*Work instruction*
What is wanted is the line holding "Where should I click to: Open the download" and every later line through the end of the entries, set down exactly.

START Source information

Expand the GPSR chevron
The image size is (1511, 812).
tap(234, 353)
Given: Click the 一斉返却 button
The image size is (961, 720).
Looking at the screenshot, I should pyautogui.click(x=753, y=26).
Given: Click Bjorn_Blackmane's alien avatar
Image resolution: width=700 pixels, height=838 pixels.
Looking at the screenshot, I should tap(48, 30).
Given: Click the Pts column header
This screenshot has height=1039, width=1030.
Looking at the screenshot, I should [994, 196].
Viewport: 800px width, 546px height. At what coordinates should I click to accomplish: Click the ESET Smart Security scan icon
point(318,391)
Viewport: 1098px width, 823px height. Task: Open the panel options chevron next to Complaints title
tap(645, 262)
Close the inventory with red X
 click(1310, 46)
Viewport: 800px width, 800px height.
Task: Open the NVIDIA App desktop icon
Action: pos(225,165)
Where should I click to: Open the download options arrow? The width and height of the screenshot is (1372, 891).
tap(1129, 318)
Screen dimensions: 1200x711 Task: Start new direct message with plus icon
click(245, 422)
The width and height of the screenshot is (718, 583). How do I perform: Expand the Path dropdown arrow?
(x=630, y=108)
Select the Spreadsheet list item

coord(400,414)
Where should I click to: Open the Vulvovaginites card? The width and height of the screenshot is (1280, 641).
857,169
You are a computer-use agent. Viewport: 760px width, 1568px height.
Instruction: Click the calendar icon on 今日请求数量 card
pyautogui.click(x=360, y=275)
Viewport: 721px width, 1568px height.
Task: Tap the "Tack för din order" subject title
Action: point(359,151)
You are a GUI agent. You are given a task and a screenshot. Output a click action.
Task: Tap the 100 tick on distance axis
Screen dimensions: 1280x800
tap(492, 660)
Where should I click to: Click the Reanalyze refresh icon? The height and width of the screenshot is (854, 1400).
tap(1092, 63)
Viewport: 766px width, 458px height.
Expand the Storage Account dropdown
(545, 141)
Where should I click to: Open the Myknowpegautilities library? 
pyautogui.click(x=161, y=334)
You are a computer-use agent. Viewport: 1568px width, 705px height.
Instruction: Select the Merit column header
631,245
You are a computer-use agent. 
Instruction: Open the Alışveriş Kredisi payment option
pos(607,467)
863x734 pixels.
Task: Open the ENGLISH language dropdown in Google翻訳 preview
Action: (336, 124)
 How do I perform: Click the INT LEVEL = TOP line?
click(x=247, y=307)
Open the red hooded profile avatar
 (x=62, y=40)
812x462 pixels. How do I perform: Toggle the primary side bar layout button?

END Source information

*Problem solution*
Where should I click to: Open the download options arrow? The width and height of the screenshot is (1372, 891).
tap(1129, 318)
Screen dimensions: 1200x711 Task: Start new direct message with plus icon
click(245, 422)
The width and height of the screenshot is (718, 583). How do I perform: Expand the Path dropdown arrow?
(x=630, y=108)
Select the Spreadsheet list item

coord(400,414)
Where should I click to: Open the Vulvovaginites card? The width and height of the screenshot is (1280, 641).
857,169
You are a computer-use agent. Viewport: 760px width, 1568px height.
Instruction: Click the calendar icon on 今日请求数量 card
pyautogui.click(x=360, y=275)
Viewport: 721px width, 1568px height.
Task: Tap the "Tack för din order" subject title
Action: point(359,151)
You are a GUI agent. You are given a task and a screenshot. Output a click action.
Task: Tap the 100 tick on distance axis
Screen dimensions: 1280x800
tap(492, 660)
Where should I click to: Click the Reanalyze refresh icon? The height and width of the screenshot is (854, 1400).
tap(1092, 63)
Viewport: 766px width, 458px height.
Expand the Storage Account dropdown
(545, 141)
Where should I click to: Open the Myknowpegautilities library? 
pyautogui.click(x=161, y=334)
You are a computer-use agent. Viewport: 1568px width, 705px height.
Instruction: Select the Merit column header
631,245
You are a computer-use agent. 
Instruction: Open the Alışveriş Kredisi payment option
pos(607,467)
863x734 pixels.
Task: Open the ENGLISH language dropdown in Google翻訳 preview
Action: (336, 124)
 How do I perform: Click the INT LEVEL = TOP line?
click(x=247, y=307)
Open the red hooded profile avatar
 (x=62, y=40)
812x462 pixels. How do I perform: Toggle the primary side bar layout button?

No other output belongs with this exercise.